Arytenoid chondritis (1 of 5)
Festering arytenoid chondritis of over a year's duration. Several biopsies done elsewhere showed only inflammation.
Arytenoid chondritis, removed (2 of 5)
Two weeks after aggressive partial arytenoid superstructure excision, in an attempt to get down to healthy cartilage.
Arytenoid chondritis, removed and healed (3 of 5)
After complete healing. Note loss of anterior arytenoid prominence on the operated side as compared with the unoperated side.
Arytenoid chondritis, removed and healed (4 of 5)
At this point, patient is entirely symptom-free. Notice resolution of the lesion and inflammation. The arytenoid mound is a little lower on right (left of image) than on left (right of image), due to surgical removal of part of the superstructure of the arytenoid.
Arytenoid chondritis, removed and healed (5 of 5)
The area of festering chondritis has completely healed. The arrow shows center of where the lesion was.
Arytenoid chondritis (1 of 3)
This person has twinges of pain every time she swallows, like “ground glass” or “razor blades.” She locates the sensation by pointing precisely to the upper part of the thyroid cartilage on the left. The exam reveals an arytenoid ulcer (upper right of image), with surrounding erythema.
Arytenoid chondritis (2 of 3)
A closer view shows more clearly the central depression and rolled border of the lesion.
Arytenoid chondritis (1 of 1)
Small ulcer with surrounding erythema, right arytenoid superstructure.
2 weeks post dilation (1 of 3)
Two weeks after dilation of this inflammatory subglottic stenosis. Treatment elsewhere with esomeprazole for 2 years had not resolved this. This is likely forme fruste Wegener’s-type stenosis, which in this patient has required dilation every few years, with marked resolution of shortness of breath/ noisy breathing.
Ulcer not caused by tube or reflux (2 of 3)
There was no postoperative pain at all until on the 4th postoperative day, when she developed left throat pain radiating to the left ear. Note within dotted line a flat ulcer with surrounding redness, resembling an apthous ulcer more than endotracheal tube injury or acid reflux. Observation was counseled, and even discontinuation or reduction of her esomeprazole.
3 months later, ulcer is gone (3 of 3)
Within a few weeks, the pain resolved. Here, 3 months later, the ulcer and erythema are gone. Dotted lines indicate where the ulcer would be if still present. Compare with photo 2.
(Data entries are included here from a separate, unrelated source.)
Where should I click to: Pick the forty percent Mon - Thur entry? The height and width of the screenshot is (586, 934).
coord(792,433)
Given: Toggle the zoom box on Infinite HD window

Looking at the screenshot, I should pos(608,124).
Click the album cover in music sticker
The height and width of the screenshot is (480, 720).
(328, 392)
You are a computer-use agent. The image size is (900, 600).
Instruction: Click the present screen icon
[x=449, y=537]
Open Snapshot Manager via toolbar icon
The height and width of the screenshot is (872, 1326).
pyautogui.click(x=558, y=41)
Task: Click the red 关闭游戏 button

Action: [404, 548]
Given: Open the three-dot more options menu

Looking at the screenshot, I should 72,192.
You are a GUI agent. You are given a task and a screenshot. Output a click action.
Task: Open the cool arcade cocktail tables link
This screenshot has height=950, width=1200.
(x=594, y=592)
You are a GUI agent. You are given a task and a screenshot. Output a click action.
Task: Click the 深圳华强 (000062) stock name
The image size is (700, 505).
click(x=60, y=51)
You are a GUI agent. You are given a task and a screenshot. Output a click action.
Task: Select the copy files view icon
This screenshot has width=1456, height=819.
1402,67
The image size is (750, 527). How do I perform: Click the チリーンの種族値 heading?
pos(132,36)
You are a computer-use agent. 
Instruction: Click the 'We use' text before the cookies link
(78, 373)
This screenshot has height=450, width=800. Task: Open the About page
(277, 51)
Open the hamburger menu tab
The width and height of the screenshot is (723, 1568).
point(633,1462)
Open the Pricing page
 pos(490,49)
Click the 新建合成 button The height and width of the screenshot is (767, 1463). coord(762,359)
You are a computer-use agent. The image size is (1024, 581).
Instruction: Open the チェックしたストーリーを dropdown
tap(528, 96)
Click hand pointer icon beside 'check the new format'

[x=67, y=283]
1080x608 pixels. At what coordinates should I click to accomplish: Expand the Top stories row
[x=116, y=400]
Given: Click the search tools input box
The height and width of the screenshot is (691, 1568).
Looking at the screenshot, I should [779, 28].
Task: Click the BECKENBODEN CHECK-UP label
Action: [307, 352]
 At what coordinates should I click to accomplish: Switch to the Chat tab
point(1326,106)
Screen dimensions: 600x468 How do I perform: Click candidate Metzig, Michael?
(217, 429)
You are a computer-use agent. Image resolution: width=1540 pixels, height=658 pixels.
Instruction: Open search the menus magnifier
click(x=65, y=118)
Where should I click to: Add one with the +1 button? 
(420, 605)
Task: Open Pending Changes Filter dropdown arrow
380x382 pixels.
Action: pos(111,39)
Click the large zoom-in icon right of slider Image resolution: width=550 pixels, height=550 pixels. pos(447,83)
Arytenoid perichondritis (1 of 5)
Singer with constant right throat pain and vocal impairment, worsened by singing and speaking. Examination finding: arytenoid perichondritis. Note the erosion exposing the arytenoid cartilage, and the associated swelling.
Pseudopolyp (2 of 5)
Swelling creates a “pseudopolyp” (at arrow) that interferes with vocal cord closure and vibration.
Two weeks post treatment (4 of 5)
Two weeks after antibiotic treatment. He has intermittent mild discomfort only when singing, and his voice is much improved. Minimal residual erosion (see arrow), with mild inflammatory changes.
Normal voice (5 of 5)
Pseudopolyp has resolved and no longer interferes with voice. At follow-up 6 weeks later, his voice is entirely normal and he has no pain.
Inflammation (1 of 2)
Spontaneous onset of sore throat, laryngitis, without any other URI symptoms approximately 6 months earlier. Biopsy elsewhere showed 'acute and chronic inflammation.' Note the inflamed, rolled border outlined by dotted line, and a sense of central excavation.
Surgery likely (2 of 2)
At closer range. The solution here will likely be to remove the lesion to include a central "festering" area of perichondrium, as for the other cases on this page. Cause of this kind of lesion is always unknown.